Gabriel is a PhD student in Materials Science and Engineering at MIT, with a dual appointment at Harvard. His research focuses on frameworks for extending machine learning interatomic potentials to large-scale atomistic simulations, aiming to bridge the gap between quantum accuracy and macroscopic scales. Prior to joining the group, he obtained his Master's degree in Materials Science from École Polytechnique Fédérale de Lausanne (EPFL), while holding an Excellence Fellowship, and a B.S. in Theoretical Physics at the Federal University of ABC (Brazil). Outside of the lab, he enjoys rock climbing, sailing, and film photography.
Lorenzo is a junior pursuing a BA in Physics. Originally from the alpine region of Aosta Valley, he is interested in employing the computational methods developed by the MIR to investigate the properties of dislocations within materials at the atomic level.
When he is not studying, you can find him exploring Massachusetts on his road bike or tinkering with anything mechanical!
Calista is a sophomore studying Applied Math and Physics. An Arizona native, she is interested in researching and developing ways that machine learning methods can be applied to advance our understanding of materials at the molecular level. She has previously studied the integration of 2-dimensional materials into thin-film transistors and solar cells along with their applications in energy conservation. When not debugging code, she enjoys playing tennis and learning new songs on the violin and piano.
Johnny is a junior at Harvard studying Physics. He is currently working on prediction techniques for large-scale material systems. In the past he has done computational modeling for Janus TMD bilayers.
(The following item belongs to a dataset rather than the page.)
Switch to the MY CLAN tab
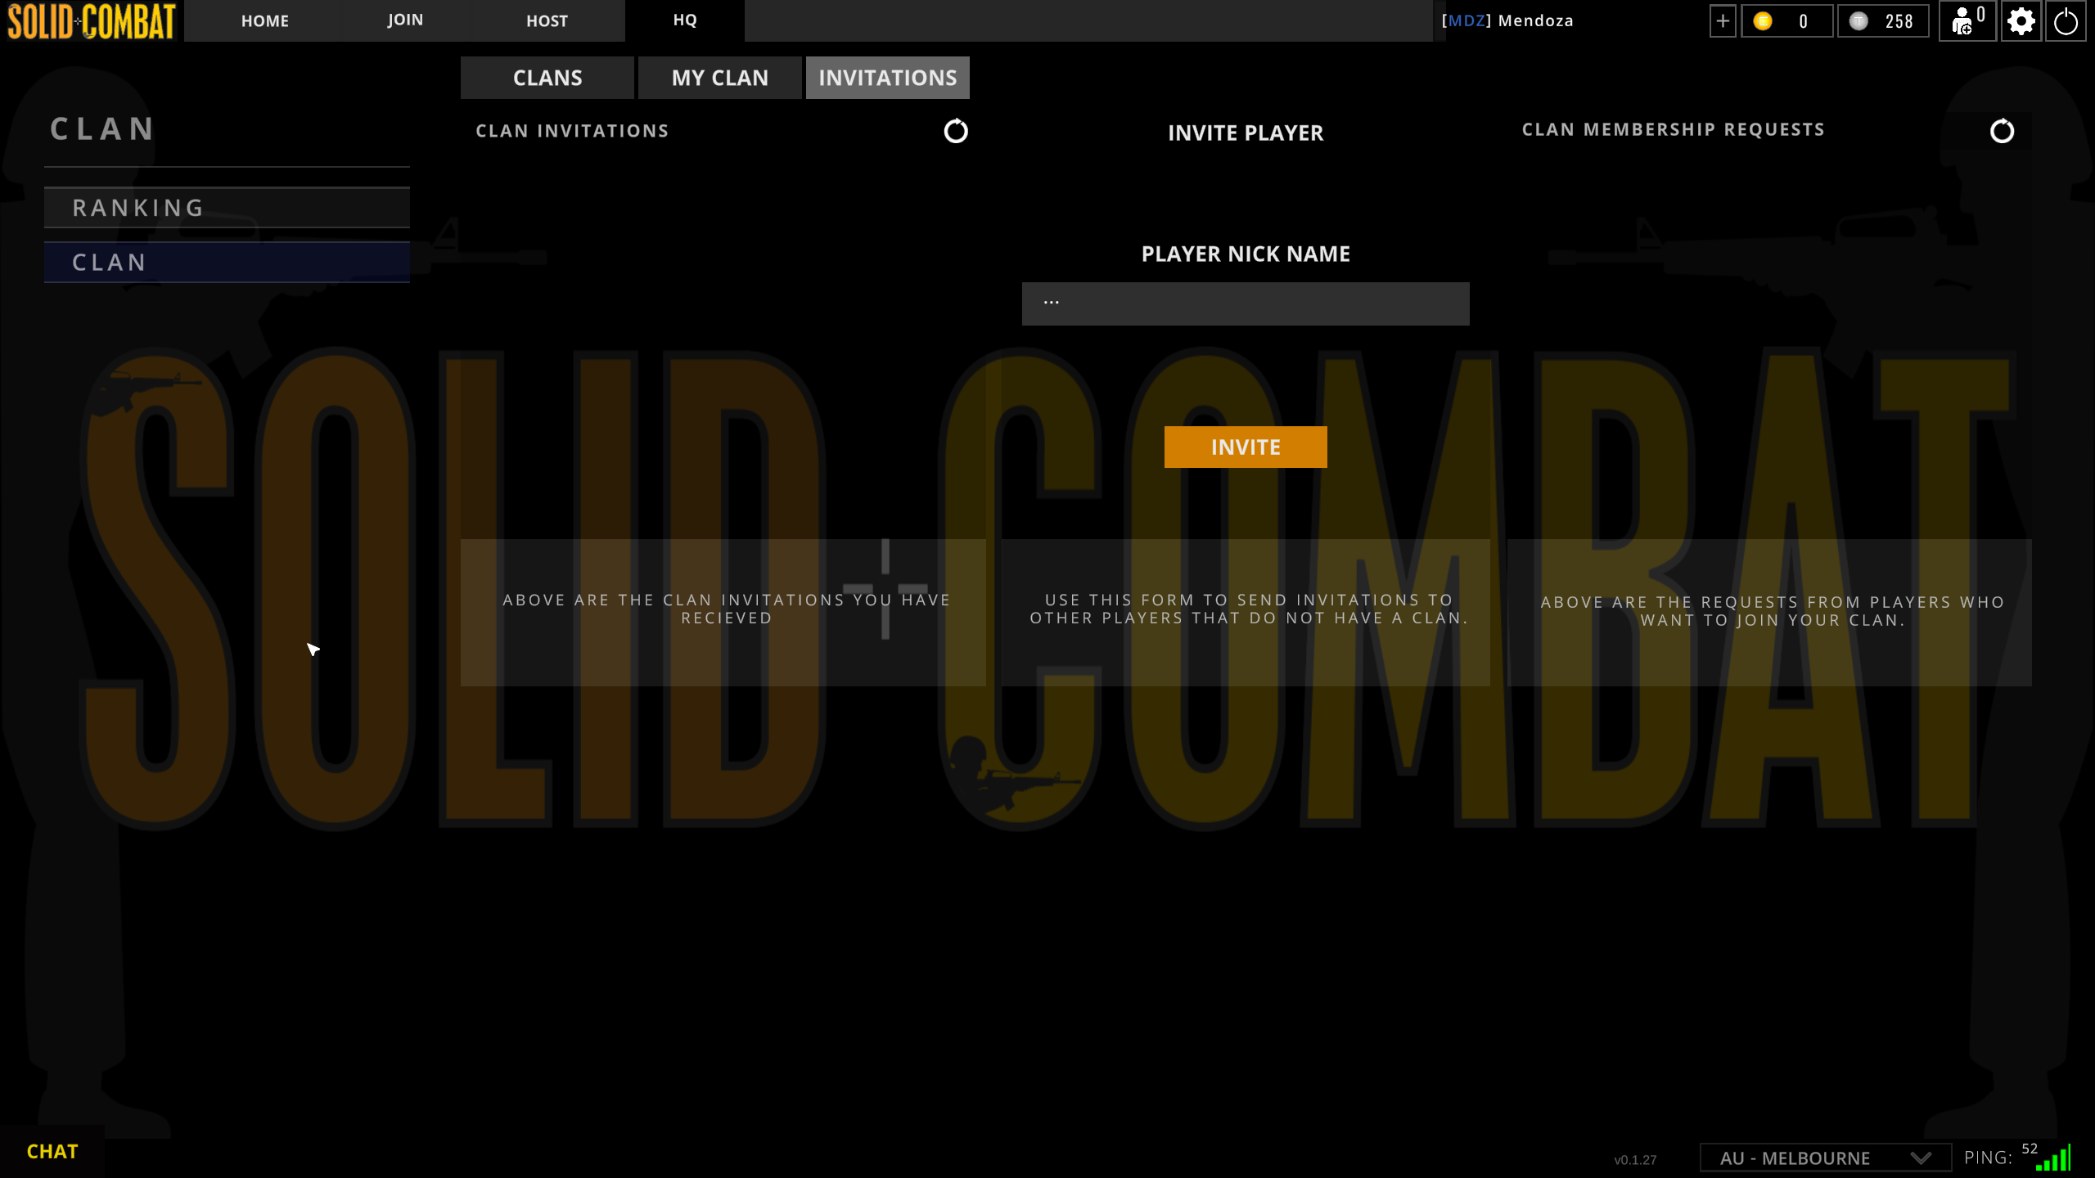Viewport: 2095px width, 1178px height. pyautogui.click(x=719, y=78)
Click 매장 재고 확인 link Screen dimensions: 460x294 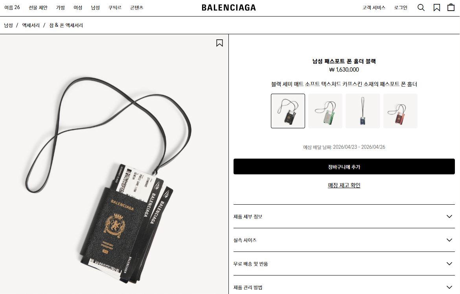click(344, 185)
Outside work, Johnny enjoys traveling, basketball, and trap shooting. He is from Cedar Park, Texas.
Matthew has been a Faculty Coordinator with SEAS since 2017, and an administrative Team Lead since 2022. He has helped support the Kozinsky/MIR group as of 2023, in addition to the Weitz and Spaepen groups. A Malden resident originally from Brockton, he received his BA in Theatre and English from Northeastern University in 2009. Outside of Harvard, he works as a professional theatre and voice over actor. At home, Matthew is a slightly-more-than-casual chef, board game fanatic, horror aficionado, and Peter Cushing devotee.